Ein Deutscher übernimmt Vattenfalls Finanzen
Atomausstieg, Braunkohleverkauf, Verluste: Stefan Dohler ist der Mann für schwere Fälle im Konzern
Berlin. Den ersten Schneesturm hat Stefan Dohler bereits hinter sich. Dabei ist das Wetterphänomen für Stockholm, dem neuen Arbeitsort des Vattenfall-Managers, eher untypisch so früh im Jahr. Er hat die etwa 70 Zentimeter Schnee in den Straßen pragmatisch gesehen, wie vieles in den 18 Jahren im Konzern. Bei Vattenfall ist der Hamburger, der an diesem Donnerstag den Posten des Finanzvorstands in der schwedischen Zentrale übernimmt, so etwas wie der Mann für die eher schweren Fälle.
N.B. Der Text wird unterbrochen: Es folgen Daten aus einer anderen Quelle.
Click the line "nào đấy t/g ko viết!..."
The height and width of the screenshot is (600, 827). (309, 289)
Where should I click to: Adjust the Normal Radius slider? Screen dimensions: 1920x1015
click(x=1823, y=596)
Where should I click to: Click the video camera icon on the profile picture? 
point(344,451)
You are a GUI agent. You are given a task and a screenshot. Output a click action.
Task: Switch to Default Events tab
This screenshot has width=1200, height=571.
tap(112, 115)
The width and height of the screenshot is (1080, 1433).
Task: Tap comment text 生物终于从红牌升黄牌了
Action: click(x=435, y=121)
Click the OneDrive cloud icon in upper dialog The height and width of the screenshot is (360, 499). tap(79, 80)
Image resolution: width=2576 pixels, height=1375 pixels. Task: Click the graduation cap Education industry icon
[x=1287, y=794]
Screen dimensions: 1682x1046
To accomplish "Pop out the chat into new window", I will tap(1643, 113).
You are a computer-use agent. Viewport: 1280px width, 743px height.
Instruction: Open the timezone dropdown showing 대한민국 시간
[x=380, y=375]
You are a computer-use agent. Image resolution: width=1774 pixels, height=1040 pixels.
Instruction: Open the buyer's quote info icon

Er selbst sieht das nicht so. Wenn er über seine Arbeit spricht, klingt es eher völlig normal, dass er unter anderem mit dem Verkauf der Stromnetze in Hamburg und dem Abschied von der Braunkohle zu tun hatte. „Ich bin da so reingewachsen“, sagt Dohler. Am Konzept, mit dem die Energiekonzerne die Kosten der Atommülllagerung an den Bund übergeben, war er auch beteiligt.
Angefangen hat er 1998 bei den Hamburgischen Electricitätswerken (HEW). Und konnte dann zwei Jahre später die größte Firmenintegration der deutschen Energiegeschichte organisieren. Vattenfall hatte HEW, den Berliner Stromversorger Bewag, den Stromkonzern Veag und den Braunkohleförderer Laubag aus Ostdeutschland gekauft und wurde zur Nummer drei im deutschen Markt. Über die Jahre war Dohler dann im- mer mal wieder damit beschäftigt, einzelne Teile zu verkaufen, da war er schon Finanzvorstand der Konzerngesellschaft für Deutschland und Polen. Zuletzt war er zuständig für Erzeugung und Großhandel.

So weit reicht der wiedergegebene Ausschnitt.